Lumumba and Witch Hunt
A Glimpse into the Past
I grew up in a village in the south of the Netherlands during the 1950s and ’60s in a family of 9 children. One summer day in 1960, I found myself lost in thought about a name I kept hearing: Lumumba. “Who is Lumumba? Why is everyone talking about him? What had he done?” I was only nine years old, and the world around me seemed preoccupied with his name. The radio crackled with excited voices discussing Lumumba, the 8 o’clock news on our black-and-white television spoke of him, and newspapers were filled with his image and headlines. My oldest brother even laughed at the cartoons mocking Lumumba and other Black people.
As I stood pondering these things, I looked up through the tiny window in the sloping roof of the attic in my parents’ house. The room was dimly lit, but outside the sun was shining. And then, all at once, I felt as though I had been pulled into a distant, frightening reality — a time when being a woman was dangerous and risky. Dark, heavy emotions of fear and anger flooded me. Faces of anguished women flashed before me, their expressions twisted in confusion and torment. I saw elderly, white women with dishevelled hair, and somehow, I understood — they had been accused of being witches. I could feel their agony, see the despair in their eyes, and sense their utter helplessness; they were broken and tortured into madness.
This glimpse into the past was deeply unsettling. It was something sinister, and I felt an overwhelming sadness. I was relieved to see the blue sky and sunshine still visible through the small window. I rushed down the stairs, back to the comfort of the present.
As a child, I didn’t know how to process or even articulate that strange experience. I knew it had been triggered by thoughts of Lumumba, and even now, more than 60 years later, I can recall exactly where I was when it happened. I never spoke to anyone about it because it seemed like just a fleeting moment — something no one would understand, and certainly nothing I could explain at that age.
However, with the knowledge I’ve gathered over the years, I can now interpret that experience and its connection to Lumumba. Patrice Lumumba was a leader of the African independence movement and became the first Prime Minister of the Democratic Republic of Congo in 1960. He was a staunch advocate for African self-determination, condemning the exploitation and oppression of Belgian colonial rule. His vision of Africanization made the Belgian government and its imperialistic allies uneasy, because they feared the nationalization of foreign industries in Congo. Fearing Lumumba would align with communism, they launched a smear campaign against him, a modern-day witch hunt, which ultimately led to his assassination in 1961.

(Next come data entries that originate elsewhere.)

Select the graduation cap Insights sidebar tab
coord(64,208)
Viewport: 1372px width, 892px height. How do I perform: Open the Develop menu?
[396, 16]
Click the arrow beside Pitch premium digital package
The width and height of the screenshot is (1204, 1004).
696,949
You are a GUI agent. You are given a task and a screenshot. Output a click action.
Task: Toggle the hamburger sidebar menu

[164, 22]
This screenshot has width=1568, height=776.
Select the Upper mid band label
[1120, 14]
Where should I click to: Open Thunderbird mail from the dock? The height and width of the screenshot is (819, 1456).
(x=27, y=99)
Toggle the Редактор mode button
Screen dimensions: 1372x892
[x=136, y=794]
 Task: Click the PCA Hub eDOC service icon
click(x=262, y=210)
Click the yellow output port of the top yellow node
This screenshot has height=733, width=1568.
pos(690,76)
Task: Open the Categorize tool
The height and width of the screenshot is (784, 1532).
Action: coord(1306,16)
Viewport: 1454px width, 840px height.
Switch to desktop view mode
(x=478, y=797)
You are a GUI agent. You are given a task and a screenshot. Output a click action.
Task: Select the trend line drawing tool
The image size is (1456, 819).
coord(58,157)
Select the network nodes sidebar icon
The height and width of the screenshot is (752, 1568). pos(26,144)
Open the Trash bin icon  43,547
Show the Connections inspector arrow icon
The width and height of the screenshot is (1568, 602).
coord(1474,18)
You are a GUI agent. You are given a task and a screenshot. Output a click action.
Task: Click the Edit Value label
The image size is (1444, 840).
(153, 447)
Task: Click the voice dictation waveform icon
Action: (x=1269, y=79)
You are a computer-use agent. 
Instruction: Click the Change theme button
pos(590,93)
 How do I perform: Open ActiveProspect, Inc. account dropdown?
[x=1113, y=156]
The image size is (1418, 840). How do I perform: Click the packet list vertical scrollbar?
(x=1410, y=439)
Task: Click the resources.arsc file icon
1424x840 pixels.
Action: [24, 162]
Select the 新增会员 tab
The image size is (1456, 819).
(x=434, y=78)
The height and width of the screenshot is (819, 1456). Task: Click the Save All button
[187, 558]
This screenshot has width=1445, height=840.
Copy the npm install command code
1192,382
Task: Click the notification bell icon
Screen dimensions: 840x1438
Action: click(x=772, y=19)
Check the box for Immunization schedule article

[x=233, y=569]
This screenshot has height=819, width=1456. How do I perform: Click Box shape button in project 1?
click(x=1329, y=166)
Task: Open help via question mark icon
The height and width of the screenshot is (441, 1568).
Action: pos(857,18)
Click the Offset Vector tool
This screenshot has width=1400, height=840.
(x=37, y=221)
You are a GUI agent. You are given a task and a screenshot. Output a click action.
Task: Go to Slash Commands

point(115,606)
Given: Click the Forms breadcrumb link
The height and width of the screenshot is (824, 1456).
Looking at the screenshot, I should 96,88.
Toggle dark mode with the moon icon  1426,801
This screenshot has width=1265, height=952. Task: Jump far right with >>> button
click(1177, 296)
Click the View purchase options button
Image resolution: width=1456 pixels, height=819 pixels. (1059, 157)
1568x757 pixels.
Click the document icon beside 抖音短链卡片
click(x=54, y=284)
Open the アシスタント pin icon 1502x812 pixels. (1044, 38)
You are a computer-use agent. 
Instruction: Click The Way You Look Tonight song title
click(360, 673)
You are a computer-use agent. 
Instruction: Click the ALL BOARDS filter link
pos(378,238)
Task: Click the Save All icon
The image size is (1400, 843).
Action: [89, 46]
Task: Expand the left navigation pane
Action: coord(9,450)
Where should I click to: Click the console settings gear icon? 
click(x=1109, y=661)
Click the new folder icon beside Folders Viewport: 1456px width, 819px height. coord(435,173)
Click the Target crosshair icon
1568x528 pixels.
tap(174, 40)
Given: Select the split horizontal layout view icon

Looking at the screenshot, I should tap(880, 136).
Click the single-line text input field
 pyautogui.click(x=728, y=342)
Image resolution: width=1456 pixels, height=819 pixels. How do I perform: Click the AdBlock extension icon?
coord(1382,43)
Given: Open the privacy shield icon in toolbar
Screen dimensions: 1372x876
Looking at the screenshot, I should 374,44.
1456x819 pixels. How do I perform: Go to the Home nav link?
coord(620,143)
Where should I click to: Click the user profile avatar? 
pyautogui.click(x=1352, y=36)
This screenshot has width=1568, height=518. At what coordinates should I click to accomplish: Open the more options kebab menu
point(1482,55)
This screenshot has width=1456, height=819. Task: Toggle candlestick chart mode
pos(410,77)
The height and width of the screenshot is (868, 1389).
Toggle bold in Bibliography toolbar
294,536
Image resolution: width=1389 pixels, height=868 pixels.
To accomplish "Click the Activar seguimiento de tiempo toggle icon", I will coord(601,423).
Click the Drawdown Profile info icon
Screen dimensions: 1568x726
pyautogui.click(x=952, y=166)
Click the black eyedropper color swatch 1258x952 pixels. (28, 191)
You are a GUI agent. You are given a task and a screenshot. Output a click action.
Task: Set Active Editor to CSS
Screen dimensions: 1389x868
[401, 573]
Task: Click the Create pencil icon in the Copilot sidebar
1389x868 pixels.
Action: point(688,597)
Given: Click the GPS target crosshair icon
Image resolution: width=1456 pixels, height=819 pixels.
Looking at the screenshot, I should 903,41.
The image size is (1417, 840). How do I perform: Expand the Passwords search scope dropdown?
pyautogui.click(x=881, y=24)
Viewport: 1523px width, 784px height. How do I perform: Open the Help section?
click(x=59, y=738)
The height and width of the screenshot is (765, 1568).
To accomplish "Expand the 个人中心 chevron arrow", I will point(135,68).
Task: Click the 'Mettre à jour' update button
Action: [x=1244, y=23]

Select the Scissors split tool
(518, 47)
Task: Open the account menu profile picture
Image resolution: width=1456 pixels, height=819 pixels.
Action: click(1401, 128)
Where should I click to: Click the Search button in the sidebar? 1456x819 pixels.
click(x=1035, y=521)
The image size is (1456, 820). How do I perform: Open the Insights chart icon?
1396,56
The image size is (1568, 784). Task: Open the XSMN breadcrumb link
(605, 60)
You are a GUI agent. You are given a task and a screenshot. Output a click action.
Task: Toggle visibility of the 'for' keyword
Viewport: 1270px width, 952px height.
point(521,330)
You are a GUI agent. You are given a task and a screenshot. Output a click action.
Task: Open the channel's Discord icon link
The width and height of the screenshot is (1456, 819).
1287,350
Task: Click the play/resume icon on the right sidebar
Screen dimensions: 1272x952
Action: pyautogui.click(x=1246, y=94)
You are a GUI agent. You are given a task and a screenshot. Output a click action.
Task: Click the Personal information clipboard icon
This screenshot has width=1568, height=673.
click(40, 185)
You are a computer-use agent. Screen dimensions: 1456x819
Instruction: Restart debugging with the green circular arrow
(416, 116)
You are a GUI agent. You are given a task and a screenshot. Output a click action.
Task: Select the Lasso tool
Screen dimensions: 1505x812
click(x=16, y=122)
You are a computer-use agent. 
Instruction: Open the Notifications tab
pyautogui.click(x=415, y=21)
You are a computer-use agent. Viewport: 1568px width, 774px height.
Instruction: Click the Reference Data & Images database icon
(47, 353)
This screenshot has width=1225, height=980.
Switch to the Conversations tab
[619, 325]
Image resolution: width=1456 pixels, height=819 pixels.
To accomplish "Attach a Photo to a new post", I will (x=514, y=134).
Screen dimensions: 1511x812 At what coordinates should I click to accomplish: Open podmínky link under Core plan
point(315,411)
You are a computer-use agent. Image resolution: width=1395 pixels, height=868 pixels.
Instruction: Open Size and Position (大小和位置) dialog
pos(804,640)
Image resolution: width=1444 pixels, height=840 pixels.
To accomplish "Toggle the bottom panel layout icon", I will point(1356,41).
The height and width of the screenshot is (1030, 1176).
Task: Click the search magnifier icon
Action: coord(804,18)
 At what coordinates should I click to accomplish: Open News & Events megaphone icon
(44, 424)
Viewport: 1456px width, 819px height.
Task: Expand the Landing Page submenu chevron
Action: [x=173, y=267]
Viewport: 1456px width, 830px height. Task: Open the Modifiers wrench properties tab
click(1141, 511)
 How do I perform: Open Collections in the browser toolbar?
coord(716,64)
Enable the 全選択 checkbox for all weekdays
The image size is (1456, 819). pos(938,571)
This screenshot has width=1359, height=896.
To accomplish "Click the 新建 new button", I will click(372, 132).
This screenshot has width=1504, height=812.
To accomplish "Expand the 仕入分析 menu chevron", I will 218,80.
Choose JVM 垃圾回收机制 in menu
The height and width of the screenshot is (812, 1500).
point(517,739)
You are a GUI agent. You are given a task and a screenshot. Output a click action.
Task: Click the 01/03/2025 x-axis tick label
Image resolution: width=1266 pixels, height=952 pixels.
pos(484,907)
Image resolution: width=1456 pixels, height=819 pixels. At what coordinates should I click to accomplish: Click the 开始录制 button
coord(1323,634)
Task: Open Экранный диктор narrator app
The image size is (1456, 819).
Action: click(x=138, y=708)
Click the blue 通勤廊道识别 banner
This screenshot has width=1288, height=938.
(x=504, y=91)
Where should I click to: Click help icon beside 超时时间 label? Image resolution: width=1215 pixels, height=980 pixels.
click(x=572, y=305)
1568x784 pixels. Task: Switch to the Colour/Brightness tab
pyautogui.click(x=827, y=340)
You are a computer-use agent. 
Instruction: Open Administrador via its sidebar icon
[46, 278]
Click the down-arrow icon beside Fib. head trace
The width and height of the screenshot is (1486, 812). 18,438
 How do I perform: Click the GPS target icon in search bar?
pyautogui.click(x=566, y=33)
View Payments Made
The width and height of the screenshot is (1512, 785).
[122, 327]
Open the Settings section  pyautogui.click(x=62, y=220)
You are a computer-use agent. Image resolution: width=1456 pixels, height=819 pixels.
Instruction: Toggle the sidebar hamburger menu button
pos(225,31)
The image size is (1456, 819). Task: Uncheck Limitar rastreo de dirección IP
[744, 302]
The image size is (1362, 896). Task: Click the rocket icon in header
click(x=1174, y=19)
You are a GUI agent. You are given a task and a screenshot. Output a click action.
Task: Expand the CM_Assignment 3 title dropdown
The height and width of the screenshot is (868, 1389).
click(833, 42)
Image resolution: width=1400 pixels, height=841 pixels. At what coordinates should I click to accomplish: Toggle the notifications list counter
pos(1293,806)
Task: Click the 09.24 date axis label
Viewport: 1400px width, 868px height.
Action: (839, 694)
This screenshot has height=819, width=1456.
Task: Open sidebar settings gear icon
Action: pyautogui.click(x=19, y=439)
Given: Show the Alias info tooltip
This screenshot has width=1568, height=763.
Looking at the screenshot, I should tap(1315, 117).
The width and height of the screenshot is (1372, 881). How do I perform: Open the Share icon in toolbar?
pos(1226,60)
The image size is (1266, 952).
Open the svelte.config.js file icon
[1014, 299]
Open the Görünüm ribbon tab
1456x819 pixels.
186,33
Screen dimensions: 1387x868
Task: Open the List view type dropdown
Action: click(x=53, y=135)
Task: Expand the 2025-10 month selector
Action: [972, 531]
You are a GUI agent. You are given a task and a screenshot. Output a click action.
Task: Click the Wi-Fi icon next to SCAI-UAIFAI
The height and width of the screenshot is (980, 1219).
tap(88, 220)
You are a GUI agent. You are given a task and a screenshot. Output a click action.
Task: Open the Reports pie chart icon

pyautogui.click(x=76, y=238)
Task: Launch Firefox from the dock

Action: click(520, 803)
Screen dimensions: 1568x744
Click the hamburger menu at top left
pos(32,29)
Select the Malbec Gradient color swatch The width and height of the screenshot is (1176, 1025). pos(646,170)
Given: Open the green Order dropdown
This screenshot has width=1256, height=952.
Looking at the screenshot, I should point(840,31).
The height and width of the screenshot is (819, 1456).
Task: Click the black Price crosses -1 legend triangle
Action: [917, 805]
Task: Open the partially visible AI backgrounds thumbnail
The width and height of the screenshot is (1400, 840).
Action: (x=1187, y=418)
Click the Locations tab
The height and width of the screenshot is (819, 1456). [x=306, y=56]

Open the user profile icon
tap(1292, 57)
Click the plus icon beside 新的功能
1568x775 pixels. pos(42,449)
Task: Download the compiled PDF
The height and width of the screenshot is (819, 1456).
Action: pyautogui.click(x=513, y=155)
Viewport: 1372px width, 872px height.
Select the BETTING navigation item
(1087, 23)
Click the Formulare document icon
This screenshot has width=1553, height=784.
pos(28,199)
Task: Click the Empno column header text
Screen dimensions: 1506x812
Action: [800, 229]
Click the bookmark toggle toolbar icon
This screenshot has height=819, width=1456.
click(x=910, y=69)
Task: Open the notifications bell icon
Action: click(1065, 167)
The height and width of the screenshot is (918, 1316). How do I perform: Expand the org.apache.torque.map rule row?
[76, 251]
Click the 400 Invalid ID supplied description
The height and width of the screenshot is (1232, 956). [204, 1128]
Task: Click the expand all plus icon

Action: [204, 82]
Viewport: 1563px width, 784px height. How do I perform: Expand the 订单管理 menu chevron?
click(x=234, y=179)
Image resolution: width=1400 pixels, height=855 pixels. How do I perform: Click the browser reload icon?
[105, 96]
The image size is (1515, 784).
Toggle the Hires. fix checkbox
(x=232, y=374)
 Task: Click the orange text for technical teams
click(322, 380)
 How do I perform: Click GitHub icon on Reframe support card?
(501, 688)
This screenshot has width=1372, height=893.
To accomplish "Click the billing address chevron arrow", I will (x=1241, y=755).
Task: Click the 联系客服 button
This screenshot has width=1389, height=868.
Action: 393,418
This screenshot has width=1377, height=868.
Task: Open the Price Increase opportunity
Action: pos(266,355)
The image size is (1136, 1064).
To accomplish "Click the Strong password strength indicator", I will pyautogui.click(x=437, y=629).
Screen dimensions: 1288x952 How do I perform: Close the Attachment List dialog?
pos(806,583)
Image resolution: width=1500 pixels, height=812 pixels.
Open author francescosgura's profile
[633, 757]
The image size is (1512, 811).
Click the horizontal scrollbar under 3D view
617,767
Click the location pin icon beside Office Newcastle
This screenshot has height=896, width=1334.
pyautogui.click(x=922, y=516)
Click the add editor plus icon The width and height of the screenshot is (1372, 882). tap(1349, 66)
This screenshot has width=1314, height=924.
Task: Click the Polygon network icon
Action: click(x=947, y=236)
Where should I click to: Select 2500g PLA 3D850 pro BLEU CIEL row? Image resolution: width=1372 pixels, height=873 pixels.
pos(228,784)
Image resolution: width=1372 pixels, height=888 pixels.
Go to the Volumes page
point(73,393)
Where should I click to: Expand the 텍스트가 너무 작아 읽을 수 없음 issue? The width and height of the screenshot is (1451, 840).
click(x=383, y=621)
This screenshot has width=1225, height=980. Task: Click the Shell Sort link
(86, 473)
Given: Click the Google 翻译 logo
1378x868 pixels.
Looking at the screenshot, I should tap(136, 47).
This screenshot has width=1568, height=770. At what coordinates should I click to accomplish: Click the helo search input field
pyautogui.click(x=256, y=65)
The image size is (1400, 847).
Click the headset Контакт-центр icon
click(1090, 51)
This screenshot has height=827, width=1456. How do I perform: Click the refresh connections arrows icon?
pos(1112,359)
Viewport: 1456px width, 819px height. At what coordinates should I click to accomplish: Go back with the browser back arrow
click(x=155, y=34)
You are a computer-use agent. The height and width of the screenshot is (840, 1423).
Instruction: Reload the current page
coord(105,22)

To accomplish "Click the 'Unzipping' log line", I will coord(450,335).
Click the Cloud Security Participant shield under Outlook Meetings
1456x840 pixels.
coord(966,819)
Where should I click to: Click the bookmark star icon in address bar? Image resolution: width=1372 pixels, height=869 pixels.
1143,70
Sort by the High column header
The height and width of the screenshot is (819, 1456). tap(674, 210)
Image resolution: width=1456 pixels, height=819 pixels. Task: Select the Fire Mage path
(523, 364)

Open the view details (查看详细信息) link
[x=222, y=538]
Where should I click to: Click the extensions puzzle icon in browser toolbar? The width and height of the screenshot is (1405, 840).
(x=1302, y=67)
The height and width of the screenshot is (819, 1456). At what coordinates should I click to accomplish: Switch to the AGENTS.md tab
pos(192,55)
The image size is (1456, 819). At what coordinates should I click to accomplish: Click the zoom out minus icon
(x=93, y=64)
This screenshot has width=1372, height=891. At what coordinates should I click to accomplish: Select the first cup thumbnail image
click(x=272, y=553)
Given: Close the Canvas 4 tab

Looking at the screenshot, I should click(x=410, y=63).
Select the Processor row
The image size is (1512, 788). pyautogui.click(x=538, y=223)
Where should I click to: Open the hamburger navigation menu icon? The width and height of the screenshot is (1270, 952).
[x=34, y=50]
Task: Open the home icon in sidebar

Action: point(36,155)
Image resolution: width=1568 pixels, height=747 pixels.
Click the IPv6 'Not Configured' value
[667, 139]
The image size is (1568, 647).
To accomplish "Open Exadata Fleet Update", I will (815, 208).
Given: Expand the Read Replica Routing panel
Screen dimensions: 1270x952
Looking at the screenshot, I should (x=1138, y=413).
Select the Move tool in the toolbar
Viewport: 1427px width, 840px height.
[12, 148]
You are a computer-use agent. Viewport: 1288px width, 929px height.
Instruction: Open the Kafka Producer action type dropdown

This concept of a “witch hunt” is not new. It originated in Europe and became a tool for the internal colonization of women. The women accused of witchcraft were victims of toxic patriarchal norms and values, which justify and legitimize violence against those who did not act, behave or dress conform to the assigned gender roles imposed by the male-dominated hierarchy, in which most power is assigned to men, who are seen as very different from and more highly valued than women. Patriarchy didn’t emerge as a natural process; in Europe, it was violently enforced. Between the 14th and 18th centuries, millions of women were terrorized during witch hunting and witch trials, tortured, and burned alive after being accused of witchcraft. This brutal misogyny laid the groundwork for a gender-apartheid system that relegated women to inferior status, stripped them of property rights, barred them from education and paid work, and excluded them from decision-making processes. Family laws reduced women to the property of their husbands, confining them to unpaid domestic labour while public spaces remained exclusively male domains.
This patriarchal model was then exported globally during the colonial era, where it fused with racial oppression to create systems of gender and racial apartheid. In South Africa, for example, these dynamics were institutionalized. Black women were confined to their homelands, while Black men were allowed to enter public spaces solely as labourers for the white ruling class. Family structures were torn apart, and even today, women-led households in rural areas suffer from extreme poverty and struggle for survival. In the ruling capitalist industrialised nations however, the gender-segregation evolved into the breadwinner-housewife model, confining women to the home and legitimising a private slave for every married man in exchange of being exploited in the factories of the ruling class.
Patrice Lumumba sought to dismantle this toxic, exploitative colonial order, one that was deeply rooted in patriarchal and racist oppression.